Problems and tasks
a: According to the passage on protocol layers, what does a PDU of the MAC layer serve as in the physical layer?
b: From the passage on protocol layers, reproduce the part that opens with the words containing "S404, if detecting" and closes with "block transmission failure.".

When an IP data packet of an IP layer is transmitted to a PDCP layer, SDU of the PDCP layer is formed; adding a header to SDUs of the PDCP layer and performing corresponding processing (e.g., ciphering processing) may form PDUs of the PDCP layer. When the PDU of the PDCP layer is transferred to the RLC layer, the PDU of the PDCP layer may be used as an SDU of the RLC layer; adding a header to the SDU of the RLC layer and performing corresponding processing can form a PDU of the RLC. By analogy, as shown in fig. 5, a PDU of the RLC layer may be used as an SDU of the MAC layer, and a PDU of the MAC layer may be used as a TB block of the physical layer. The TB block will be sent by the sending end of the data to the receiving end of the data. It will be appreciated that for each IP data packet, SDU, PDU or TB block of each layer there is correspondingly an identification distinguishing the respective IP data packet, SDU, PDU or TB block. For example, after the IP packet 1 of the network layer is transferred to the PDCP layer, PDCP SDU1 and PDCP PDU1 correspond. The PDCP PDU1 transferred to the RLC layer corresponds to RLC SDU1 and RLC PDU 1. The RLC PDU1 transferred to the MAC layer corresponds to MAC SDU1 and MAC PDU 1. The MAC PDU1 transferred to the physical layer corresponds to PHY TB 1 as shown in fig. 5.

S404, if detecting that the physical layer has data transmission block transmission failure, then retransmitting data to a target unit data packet of the network layer, wherein the target unit data packet is at least one unit data packet determined according to the identification of the data transmission block transmission failure.

Dataset content
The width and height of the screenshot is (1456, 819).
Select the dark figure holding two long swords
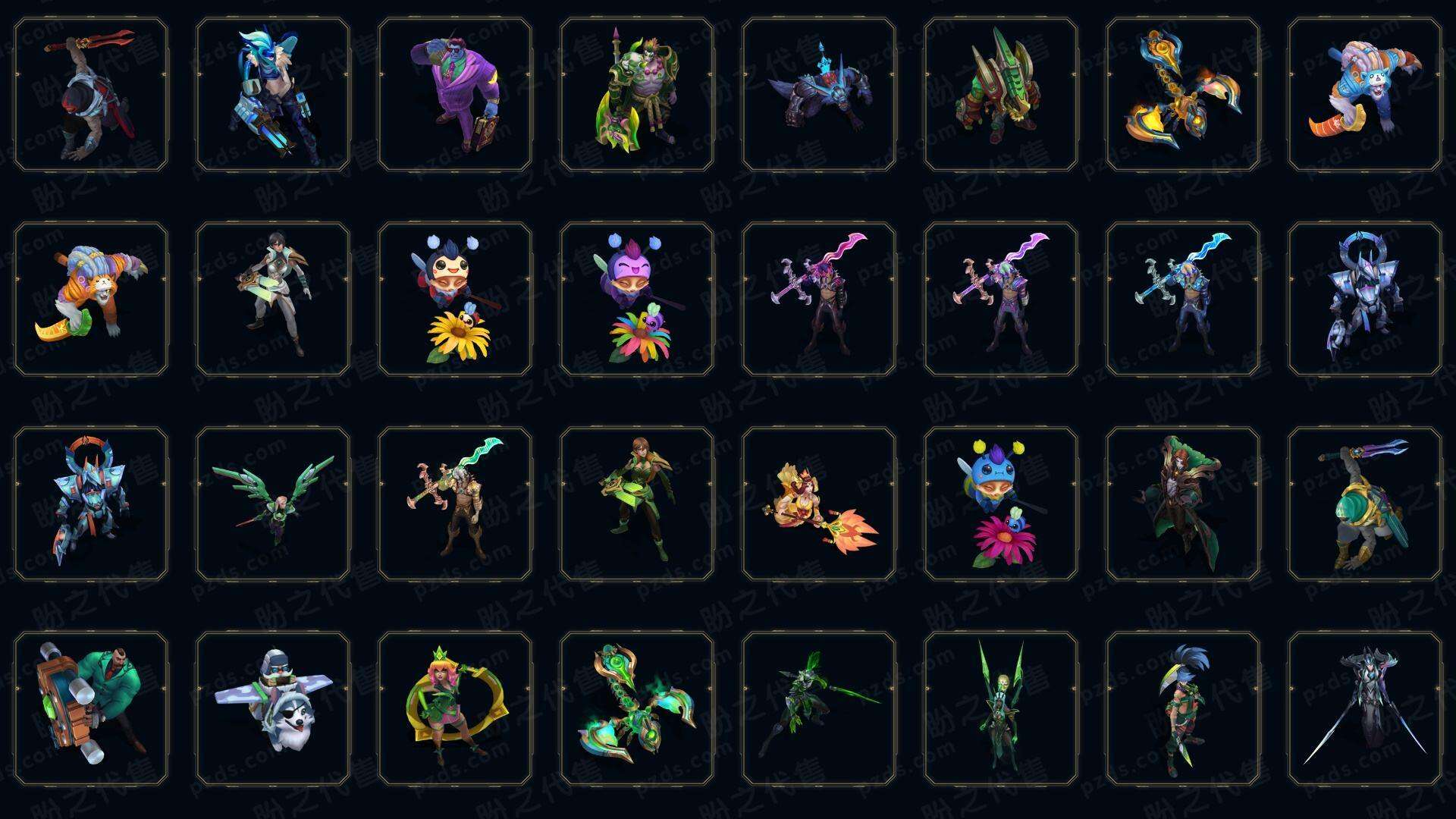click(1365, 709)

Answers for the exercise
a: A TB block of the physical layer.

b:
S404, if detecting that the physical layer has data transmission block transmission failure, then retransmitting data to a target unit data packet of the network layer, wherein the target unit data packet is at least one unit data packet determined according to the identification of the data transmission block transmission failure.